The Use of In-Memory Technology
Currently you can get a terabyte or more of memory onto a server, if you want to pay the price. As far as processing big data is concerned this means that you’d have tens or even hundreds of servers if you wanted to load anything that speaks of big data, and you’d need to have software that could integrate those resources well—assuming you wanted to hold all that data in memory.
And that’s why most companies think that in-memory technology is best deployed to pin OLTP databases in memory and run BI queries off the same databases. You can mirror the servers involved and you get a huge lift in speed. It may indeed be the best use of in-memory technology.
So does this mean that big data and in-memory technology can’t play well together?
Hold on a moment. Let’s just think about how databases normally get their speed. To begin with there’s an optimizer involved, which calculates the quickest way to get at the data that satisfies a given query. The optimizer knows about the available resources and calculates the “cost” of a query in terms of the resources. It knows that reading data from disk is slow, slow, slow. So the database has a caching strategy whereby it holds the most likely data to be accessed in a cache in memory. If the caching strategy is effective then the database doesn’t need to spend much time reading from disk. It also implements strategies to reduce the time spent waiting for data to be written to disk when it is updated.
So now let’s think again about the use of memory for big data applications. Most of the big data applications are analytics. With OLTP we get a transaction that updates or adds some data, and once it is complete the business result has been achieved. OLTP transactions are short, sharp and fast. With analytics, the data analyst conducts a fairly extensive dialogue with the data. There may be many steps to this. In modeling a problem the analyst may read just a small sample of the data and then interacts with it using various statistical techniques. So the first query to the data might hit all the data to extract the required sample, and then the rest of the interactions could be against a small amount of data which can be held in memory and against which various mathematical routines execute.
Once the data analyst is finished with modeling he or she may wish to query all the data, but in doing so may quickly reduce it to aggregated values against which mathematical routines are run. The aggregated values might not consume a vast amount of memory. The important point is that the business result is not achieved until all of this has been done.
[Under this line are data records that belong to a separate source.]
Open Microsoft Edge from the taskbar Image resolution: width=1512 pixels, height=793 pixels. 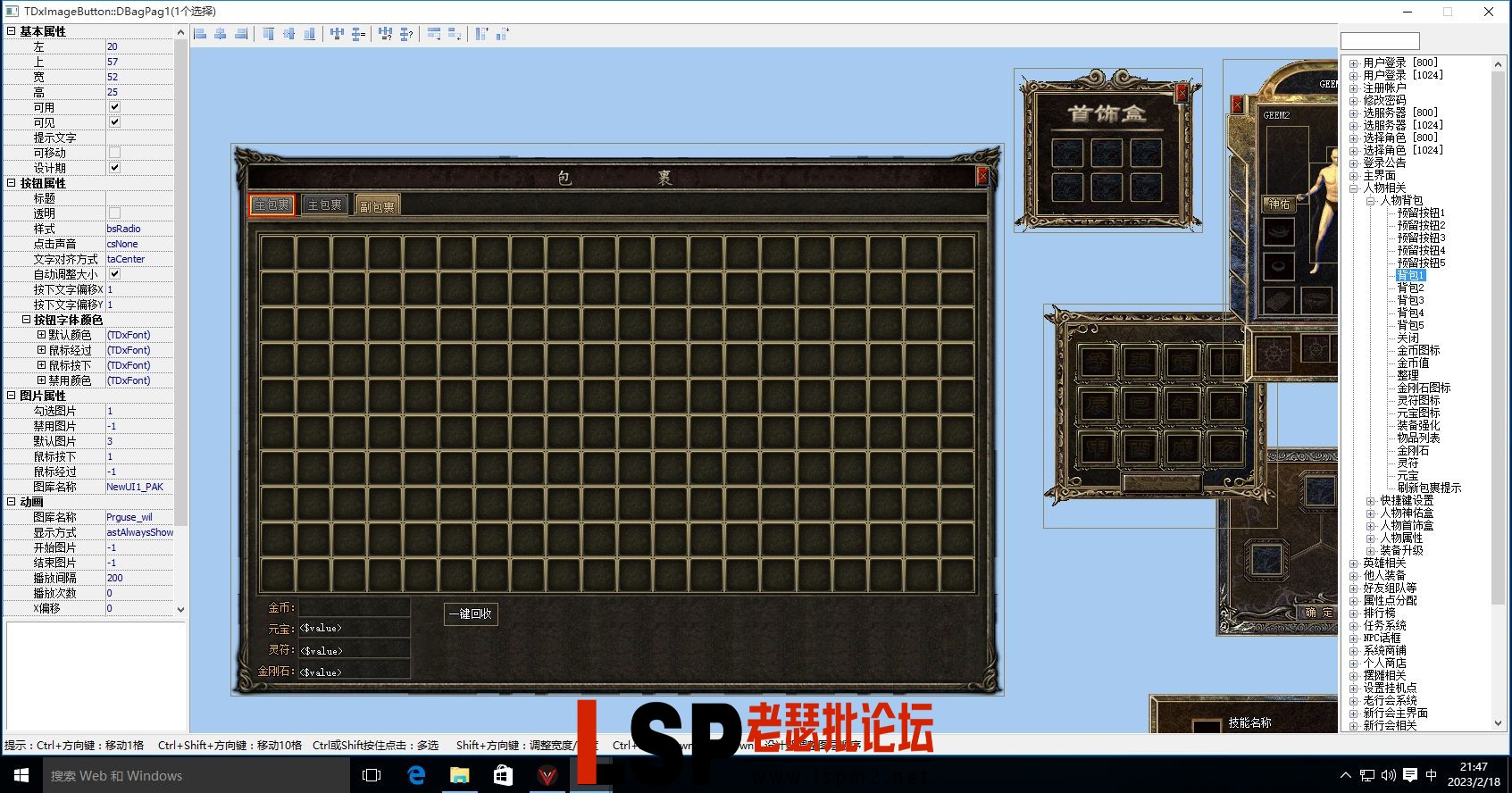(416, 775)
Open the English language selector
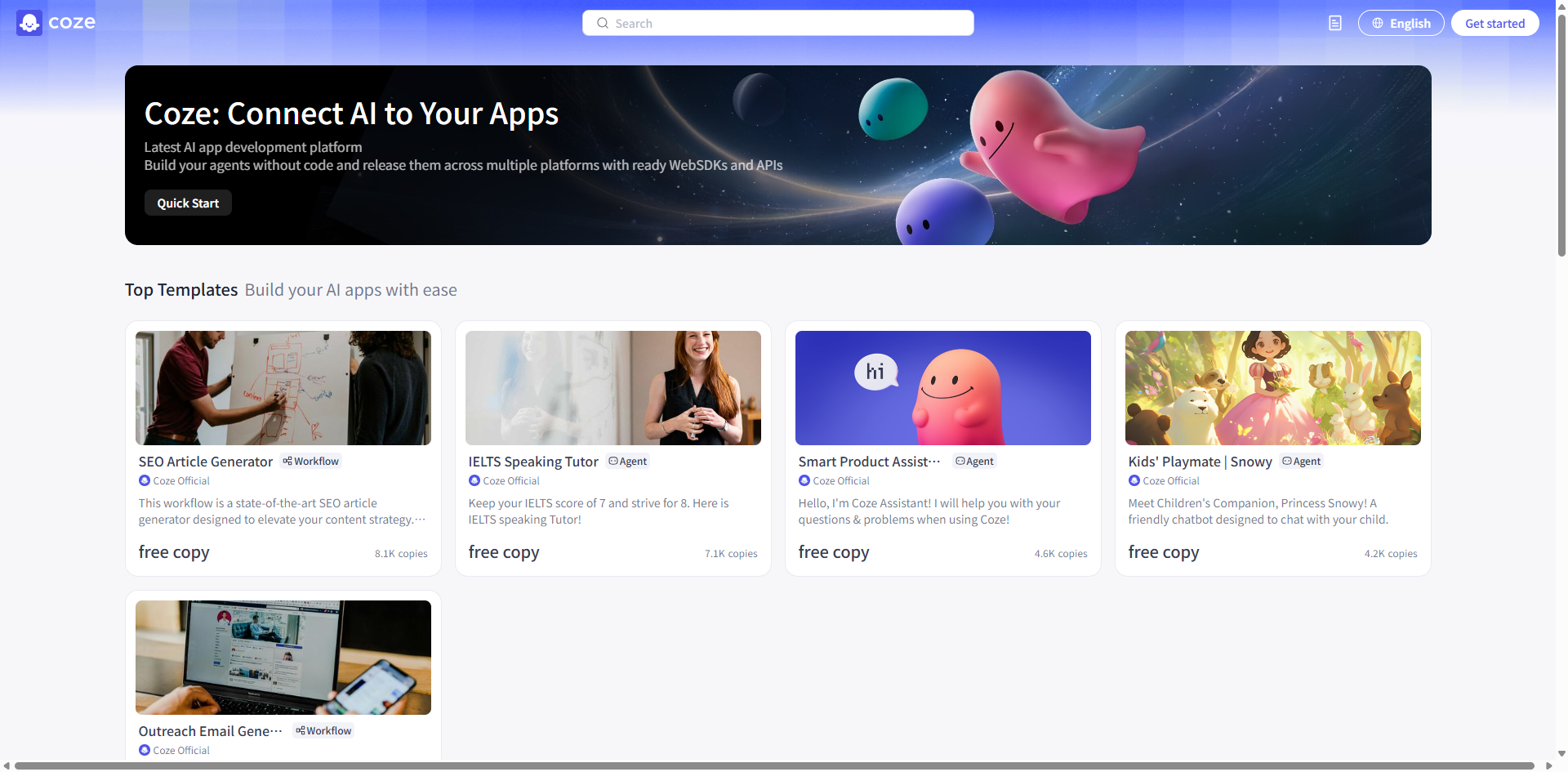This screenshot has height=772, width=1568. [1401, 23]
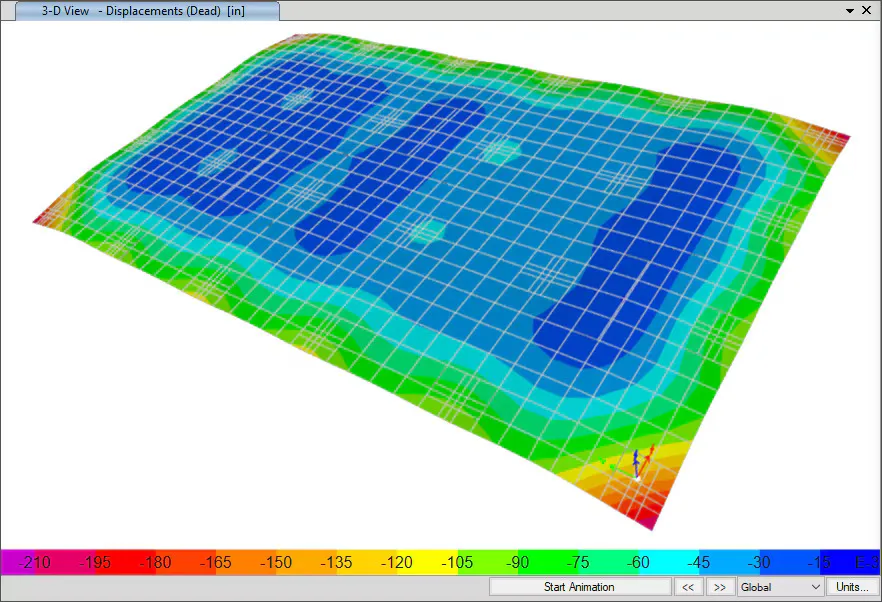Open the Units... settings button

[852, 587]
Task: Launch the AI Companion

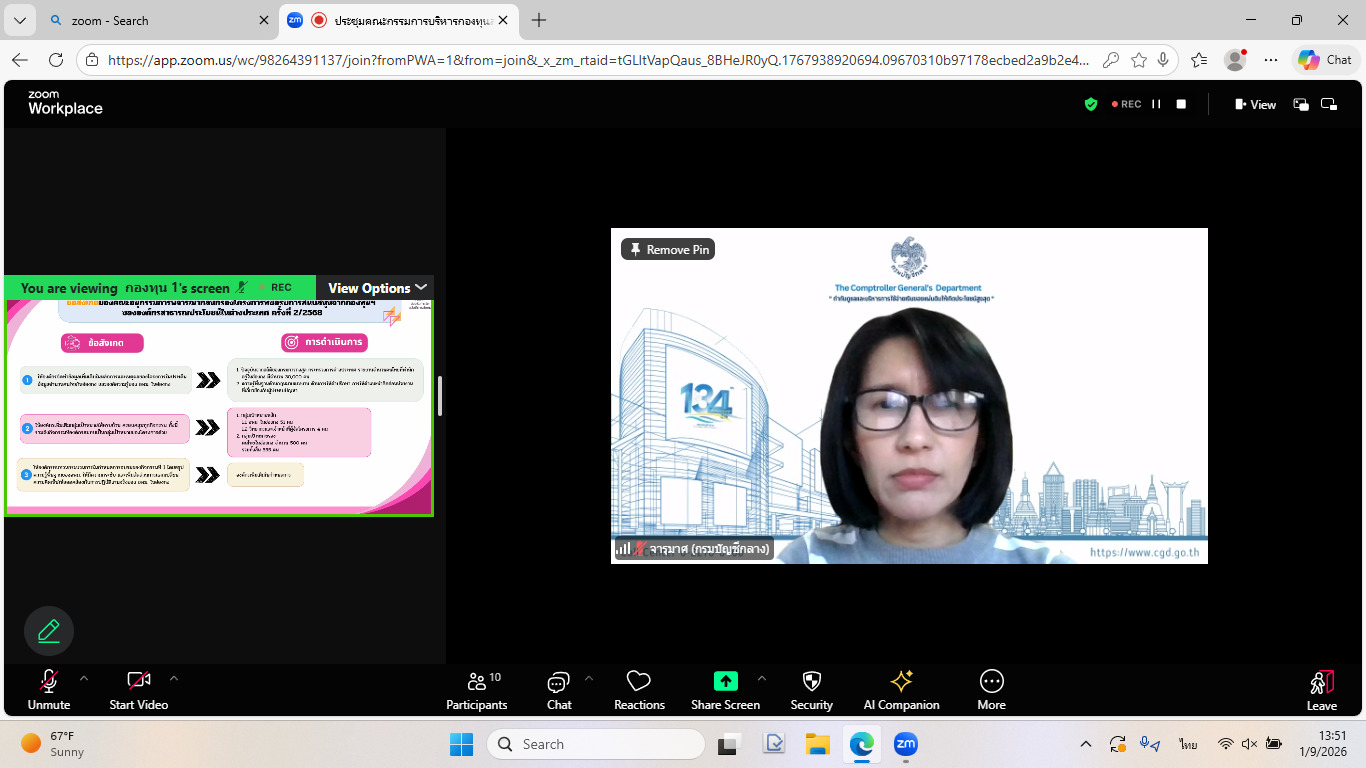Action: [901, 690]
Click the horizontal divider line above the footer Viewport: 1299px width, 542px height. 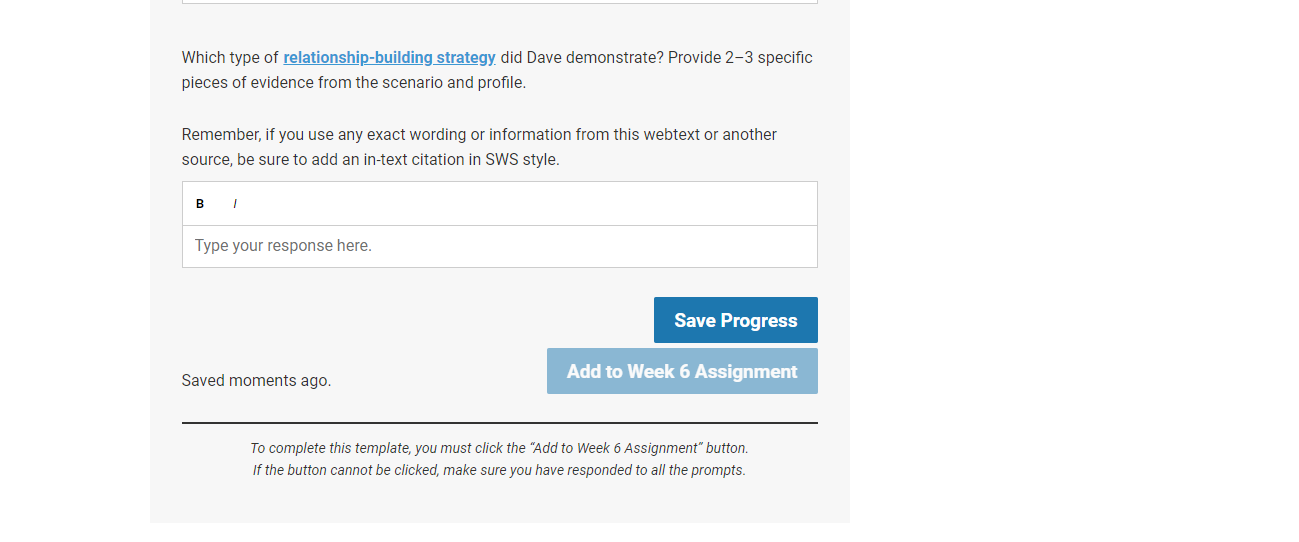point(500,423)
So if we are to measure the latency of a data analyst transaction, it needs to involve all the steps mentioned (including, perhaps, data preparation and data cleansing—and also the thinking time of the data analyst) to get to the business result.
We cannot do much about the thinking time, but everything else can be sped up, and if we accelerate the processing side of it we get two useful and profitable outcomes:
- The data analyst achieves greater productivity
- The knowledge gained by the data analyst can be actioned faster
The “data analyst transaction” is not a simple one. It varies significantly according to the goal and the nature of the data being analyzed. We cannot simply model it in the way we can model an OLTP transaction. But we know a couple things for sure. First, the transaction will go faster if the most frequently accessed data is held in memory and only has to be read from disk once. Second, it will go faster if we employ as much parallelism as possible.
And this means that in-memory technology and big data, whether they like it or not, must play nicely together.